Thursday, October 17, 2013

ROSEMARIE FIORE | Shooting for Fireworks — Haber Arts Review

By John Haber

Sometimes artists shoot for fireworks. Maybe they have to, in a competitive art scene—especially if they dare to make “just painting.”

They also get to break one last border. After abstraction and representation, new media and old, outsider art and insiders, why not canvas and spectacle? For her “smoke paintings,” Rosemarie Fiore does not need to set off fireworks, at least literally. She does not, though, shy away from the metaphor.
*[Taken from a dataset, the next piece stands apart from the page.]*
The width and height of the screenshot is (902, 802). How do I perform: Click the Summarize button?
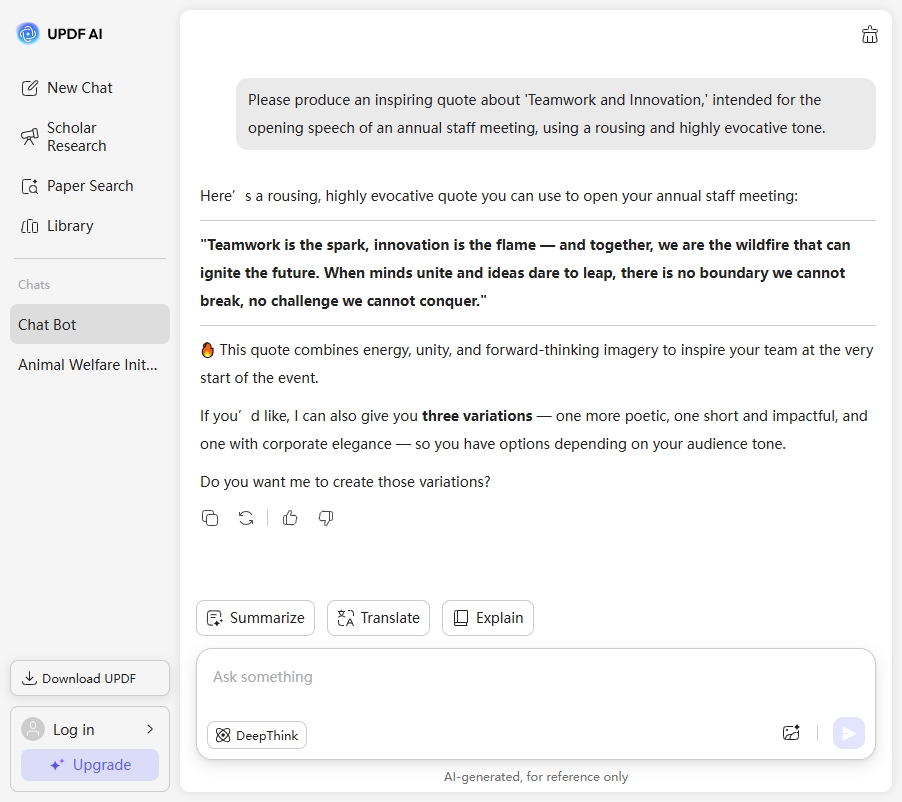[x=255, y=618]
She, Caetano de Almeida, and Reed Danziger all spin wildly or deliberately off the grid. That does not, however, preclude a conceptual underpinning. For Fiore, at von Lintel through October 19, the concept is obvious: she is painting with colored smoke. It stains paper, which she then cuts into small disks and pastes down. The work still functions more as painting than collage.
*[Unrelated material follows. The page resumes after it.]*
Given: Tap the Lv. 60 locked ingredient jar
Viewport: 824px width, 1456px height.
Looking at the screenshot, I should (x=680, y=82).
For all the fireworks, she is building on regular elements, like late Modernism. In a gallery that also shows the fictive brushwork of Mark Sheinkman and Stephen Ellis, the patterning of Valerie Jaudon, and the illusion of natural processes in Catherine Howe and Joseph Stashkevetch, Fiore’s smoke and mirrors fit right in. Her colored circles also recall Robert Delauney and inventing abstraction. They form spirals, connected by broader arcs that stain more freely, without the sharp edges of a knife. Sometimes the patterns bounce off one another and ricochet back. They never quite explode, but then they already have.

de Almeida, at Eleven Rivington through October 13, also has ties to early Modernism. The Brazilian artist favors colored grids that overwhelm the senses and, often as not, his own compositions. For once, though, he adopts sparer and more regular lines, although they still refuse to behave. Sometimes their departure from the vertical brings them closer to gray spheres, as if pulled by a magnetic field. The more rounded spheres look right out of Fernand Léger and his icy humanism. The quaintness works better, though, when the field takes on a logic of its own.

Danziger, at McKenzie and also through October 13, is most obviously at home in three dimensions. Like Fiore, she lends works on paper the scale of painting. Her pen and ink twists into depth, clustering around colored planes in gouache and watercolor, like solar panels or the vanes of a fan in high winds. The sheer density and the emptiness of surrounding paper both recall Julie Mehretu, but without the grandeur of imagined landscapes. Rather, motion itself becomes the subject. So does the potential for human transformation, as art tackles science.

Does art have to shoot for fireworks? Sure, painting as contemplation is so modernist, and installations, alas, have everyone looking for spectacle. For now, though, one might as well enjoy it. Once transformation becomes subject matter, one can also think of future possibilities. Danziger is interested, he says, in “the moment” when “new patterns begin to take form.” If one cannot have fireworks, one can always collect the ashes.